Ilham menuturkan, XTC juga menggelar beberapa kegiatan, seperti sedekah nasi bungkus, bakti sosial berupa bersih-bersih jalan setiap minggu.

“Semua anggaran kegiatan berasal dari patungan member XTC,” katanya.

Relawan Peta Jabar Donny Dwi Setia mengatakan, pihaknya memang memiliki program pemberian cairan disinfektan gratis kepada masyarakat. Karena itu, organisasi ataupun individu bisa memanfaatkannya dengan mendatangi Posko Peta Jabar di Jalan Van Deventer No 14, Kota Bandung.

“Ini kepedulian Peta Jabar kepada masyarakat terkait virus covid-19. Masyarakat ada kekhawatiran terhadap reaksi kimia dari cairan disinfektan. Tetapi kami spesifik membuat disinfektan yang ramah lingkungan, dari bahan herbal,” jelasnya.

Donny menyatakan, pihaknya sudah melakukan pengkajian dan pengujian selama seminggu sebelum dibagikan kepada masyarakat, seperti kepada XTC Cijerah. Peta Jabar akan terus memproduksi cairan disinfektan herbal karena permintaan cukup tinggi.
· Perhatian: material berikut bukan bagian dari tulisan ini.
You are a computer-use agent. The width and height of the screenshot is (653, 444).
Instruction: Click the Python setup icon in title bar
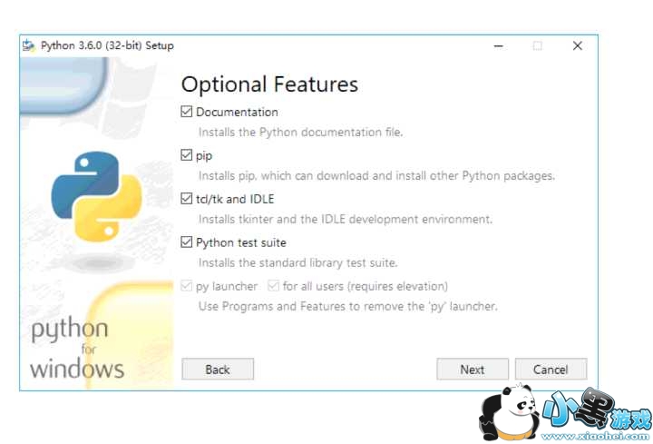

“Kita buat dari sereh wangi, disuling, difermentasi, menjadi antiseptic. Alkoholnya juga dari permentasi singkong. Artinya tidak ada bahan kimia. Hanya kita punya keterbatasan di alat semprot, jadi alatnya harus disediakan masyarakat. Bisa pinjam, tetapi ada penjadwalan,” kata Donny.